REQUIREMENT: Give again the entries below exactly, beginning at the first line and ending at the line with "Collapse the template fold on line 1".

AVAILABLE RECORDS:
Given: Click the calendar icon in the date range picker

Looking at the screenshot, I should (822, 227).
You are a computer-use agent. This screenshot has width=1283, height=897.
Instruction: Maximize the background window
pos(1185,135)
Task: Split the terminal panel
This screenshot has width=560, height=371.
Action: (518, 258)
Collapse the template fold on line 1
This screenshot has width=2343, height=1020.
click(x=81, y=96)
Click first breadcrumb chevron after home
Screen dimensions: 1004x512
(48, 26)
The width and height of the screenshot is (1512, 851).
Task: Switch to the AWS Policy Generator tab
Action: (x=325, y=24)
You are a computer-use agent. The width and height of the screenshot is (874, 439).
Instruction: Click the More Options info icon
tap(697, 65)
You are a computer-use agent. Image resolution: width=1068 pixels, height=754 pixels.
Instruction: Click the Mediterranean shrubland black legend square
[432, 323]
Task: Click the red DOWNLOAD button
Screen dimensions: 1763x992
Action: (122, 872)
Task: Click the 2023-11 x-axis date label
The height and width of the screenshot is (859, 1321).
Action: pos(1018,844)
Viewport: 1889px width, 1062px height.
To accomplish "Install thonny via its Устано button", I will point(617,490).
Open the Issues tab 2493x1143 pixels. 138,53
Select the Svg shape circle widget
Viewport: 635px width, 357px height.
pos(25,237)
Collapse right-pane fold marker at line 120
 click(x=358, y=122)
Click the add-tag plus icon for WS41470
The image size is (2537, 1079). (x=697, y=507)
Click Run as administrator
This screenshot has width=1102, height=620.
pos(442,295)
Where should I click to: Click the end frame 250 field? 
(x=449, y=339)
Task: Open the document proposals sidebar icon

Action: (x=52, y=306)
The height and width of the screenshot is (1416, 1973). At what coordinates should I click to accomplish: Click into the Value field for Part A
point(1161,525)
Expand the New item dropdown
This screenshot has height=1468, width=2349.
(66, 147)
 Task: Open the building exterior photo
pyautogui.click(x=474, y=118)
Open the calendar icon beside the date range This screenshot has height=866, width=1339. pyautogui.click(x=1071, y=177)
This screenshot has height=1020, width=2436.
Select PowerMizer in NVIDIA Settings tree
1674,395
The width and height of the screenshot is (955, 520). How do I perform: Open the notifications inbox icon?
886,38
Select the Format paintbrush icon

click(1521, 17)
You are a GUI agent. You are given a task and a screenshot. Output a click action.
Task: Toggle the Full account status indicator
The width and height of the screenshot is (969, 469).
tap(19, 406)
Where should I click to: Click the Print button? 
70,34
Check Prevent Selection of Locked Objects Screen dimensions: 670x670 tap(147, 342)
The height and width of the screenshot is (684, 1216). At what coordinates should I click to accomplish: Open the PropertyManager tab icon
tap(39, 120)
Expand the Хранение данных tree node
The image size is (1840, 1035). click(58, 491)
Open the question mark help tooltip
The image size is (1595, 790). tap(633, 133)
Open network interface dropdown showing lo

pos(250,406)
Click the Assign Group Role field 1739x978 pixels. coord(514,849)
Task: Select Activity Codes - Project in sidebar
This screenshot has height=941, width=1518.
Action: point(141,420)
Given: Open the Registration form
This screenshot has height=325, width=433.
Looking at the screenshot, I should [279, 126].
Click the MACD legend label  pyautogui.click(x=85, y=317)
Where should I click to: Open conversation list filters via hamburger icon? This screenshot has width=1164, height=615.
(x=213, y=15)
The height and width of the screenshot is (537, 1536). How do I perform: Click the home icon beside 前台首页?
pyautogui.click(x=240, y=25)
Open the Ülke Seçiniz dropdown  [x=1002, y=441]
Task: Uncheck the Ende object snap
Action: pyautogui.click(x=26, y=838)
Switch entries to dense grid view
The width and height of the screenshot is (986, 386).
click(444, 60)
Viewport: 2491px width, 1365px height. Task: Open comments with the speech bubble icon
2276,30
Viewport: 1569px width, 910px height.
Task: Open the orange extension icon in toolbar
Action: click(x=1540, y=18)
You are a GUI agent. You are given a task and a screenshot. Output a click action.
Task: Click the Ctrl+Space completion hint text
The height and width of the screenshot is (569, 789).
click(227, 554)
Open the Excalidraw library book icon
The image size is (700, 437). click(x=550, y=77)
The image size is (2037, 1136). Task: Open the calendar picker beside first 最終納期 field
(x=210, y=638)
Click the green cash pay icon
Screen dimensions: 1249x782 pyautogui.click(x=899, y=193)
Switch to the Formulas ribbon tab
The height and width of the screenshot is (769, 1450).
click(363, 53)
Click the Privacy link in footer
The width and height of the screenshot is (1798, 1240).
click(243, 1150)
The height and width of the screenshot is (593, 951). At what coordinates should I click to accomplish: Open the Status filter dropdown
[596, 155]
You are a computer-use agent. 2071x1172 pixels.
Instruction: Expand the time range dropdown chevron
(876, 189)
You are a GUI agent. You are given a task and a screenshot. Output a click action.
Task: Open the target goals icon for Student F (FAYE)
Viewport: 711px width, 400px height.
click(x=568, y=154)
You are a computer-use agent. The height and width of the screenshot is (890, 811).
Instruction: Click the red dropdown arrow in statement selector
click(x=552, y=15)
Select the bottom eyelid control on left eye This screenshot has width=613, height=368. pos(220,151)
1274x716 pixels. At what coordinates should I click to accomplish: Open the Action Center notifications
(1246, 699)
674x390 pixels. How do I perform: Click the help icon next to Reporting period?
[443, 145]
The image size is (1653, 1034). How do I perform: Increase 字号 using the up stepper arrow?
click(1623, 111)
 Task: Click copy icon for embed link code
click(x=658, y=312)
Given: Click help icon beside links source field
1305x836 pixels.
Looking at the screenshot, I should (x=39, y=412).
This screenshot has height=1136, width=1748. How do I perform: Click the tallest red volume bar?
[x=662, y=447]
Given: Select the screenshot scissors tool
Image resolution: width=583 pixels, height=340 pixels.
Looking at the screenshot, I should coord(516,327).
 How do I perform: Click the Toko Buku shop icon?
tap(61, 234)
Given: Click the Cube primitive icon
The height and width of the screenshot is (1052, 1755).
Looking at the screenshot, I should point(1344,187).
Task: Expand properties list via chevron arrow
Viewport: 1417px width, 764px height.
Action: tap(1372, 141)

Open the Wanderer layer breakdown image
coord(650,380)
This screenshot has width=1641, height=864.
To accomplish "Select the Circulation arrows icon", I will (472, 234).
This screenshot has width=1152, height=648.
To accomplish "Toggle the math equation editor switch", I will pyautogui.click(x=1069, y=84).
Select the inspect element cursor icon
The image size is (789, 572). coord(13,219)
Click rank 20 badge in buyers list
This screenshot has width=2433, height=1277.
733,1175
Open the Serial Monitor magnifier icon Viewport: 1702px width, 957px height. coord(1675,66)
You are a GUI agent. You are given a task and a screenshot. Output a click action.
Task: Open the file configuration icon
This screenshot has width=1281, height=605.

ANSWER:
Given: Click the calendar icon in the date range picker

Looking at the screenshot, I should (822, 227).
You are a computer-use agent. This screenshot has width=1283, height=897.
Instruction: Maximize the background window
pos(1185,135)
Task: Split the terminal panel
This screenshot has width=560, height=371.
Action: (518, 258)
Collapse the template fold on line 1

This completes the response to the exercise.